SELECT COUNT(*) FROM some_table WHERE some_flag = X

which could be really slow on a huge tables, and your cache expires, then ALL your clients calling a page with this counter will end up waiting for this counter to be updated. Sometimes there could be tens or even hundreds of such a queries running on your DB killing your server and breaking an entire application (number of application instances is constant, but more and more instances are locked waiting for a counter).

So, how could we avoid such a problem? First thing came to my mind was: “What if we’d mark old counter as ‘expired’ and then only one thread would re-calculate a counter while all other clients would use old value?”. The idea looks great, but when we cache something in memcached, we it is hard to say when a value vas saved to the cache and when it is going to be expired. After a small research I’ve found a much more elegant solution: we could create two keys in memcached: MAIN key with expiration time a bit higher than normal + a STALE key which expires earlier. So, when we try to read a value from memcached, we try to read STALE key too. If it is expired, it is time to start re-calculation (and set STALE key again with some short TTL).

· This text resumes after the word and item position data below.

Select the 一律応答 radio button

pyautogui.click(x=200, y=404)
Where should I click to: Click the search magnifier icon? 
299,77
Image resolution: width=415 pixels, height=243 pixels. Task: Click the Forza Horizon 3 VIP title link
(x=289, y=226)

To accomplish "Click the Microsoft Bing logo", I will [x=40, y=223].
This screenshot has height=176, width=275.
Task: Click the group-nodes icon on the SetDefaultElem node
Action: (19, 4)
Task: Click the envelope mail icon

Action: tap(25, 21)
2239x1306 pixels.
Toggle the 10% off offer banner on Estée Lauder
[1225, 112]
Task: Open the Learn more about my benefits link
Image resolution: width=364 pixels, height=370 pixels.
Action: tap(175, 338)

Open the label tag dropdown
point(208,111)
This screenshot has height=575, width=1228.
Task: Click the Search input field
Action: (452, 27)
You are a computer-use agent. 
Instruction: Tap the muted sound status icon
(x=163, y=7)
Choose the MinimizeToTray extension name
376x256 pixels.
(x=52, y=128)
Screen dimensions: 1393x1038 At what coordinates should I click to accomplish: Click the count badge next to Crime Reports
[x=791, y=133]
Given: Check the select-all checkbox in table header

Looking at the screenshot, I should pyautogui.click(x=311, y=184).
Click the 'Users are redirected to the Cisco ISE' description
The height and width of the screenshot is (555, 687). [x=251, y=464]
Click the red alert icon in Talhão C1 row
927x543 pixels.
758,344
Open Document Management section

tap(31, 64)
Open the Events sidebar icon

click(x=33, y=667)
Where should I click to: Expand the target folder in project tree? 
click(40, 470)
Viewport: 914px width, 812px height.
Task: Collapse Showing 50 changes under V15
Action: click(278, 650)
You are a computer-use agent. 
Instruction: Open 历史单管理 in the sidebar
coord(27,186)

Final solution we end up using is following (monkey patch for the ActiveRecord::Cache class from the RobotCoop’s memcache-client library):

# Anti-dog-pile effect caching extension
module ActiveRecord
  class < < Cache
    STALE_REFRESH = 1
    STALE_CREATED = 2
 
    # Caches data received from a block
    #
    # The difference between this method and usual Cache.get
    # is following: this method caches data and allows user
    # to re-generate data when it is expired w/o running
    # data generation code more than once so dog-pile effect
    # won't bring our servers down
    #
    def smart_get(key, ttl = nil, generation_time = 30.seconds)
      # Fallback to default caching approach if no ttl given
      return get(key) { yield } unless ttl
   
      # Create window for data refresh
      real_ttl = ttl + generation_time * 2
      stale_key = "#{key}.stale"
   
      # Try to get data from memcache
      value = get(key)
      stale = get(stale_key)
       
      # If stale key has expired, it is time to re-generate our data
      unless stale
        put(stale_key, STALE_REFRESH, generation_time) # lock
        value = nil # force data re-generation
      end
   
      # If no data retrieved or data re-generation forced, re-generate data and reset stale key
      unless value
        value = yield
        put(key, value, real_ttl)
        put(stale_key, STALE_CREATED, ttl) # unlock
      end
   
      return value
    end
  end
end

Since it is a monkey patch, you need to place this piece of code wherever you want, but it should be used AFTER memcache-client is loaded (for example, you can put it to your config/initializers/ directory or just copy-paste to your environment.rb. And example usage of this patch is following:

# This would fall back to a generic get() method because TTL was not provided
Cache.smart_get('test') { some_huge_calc }

# This would cache your calculation results for a 160 and will re-generate cache in 100 seconds
Cache.smart_get('test', 100) { some_huge_calc }

# This would cache your calculation results for a 120 and will re-generate cache in 100 seconds
Cache.smart_get('test', 100, 10) { some_huge_calc }

So, this is it - with a simple change we’ve fixed really annoying problem and made our application much more stable.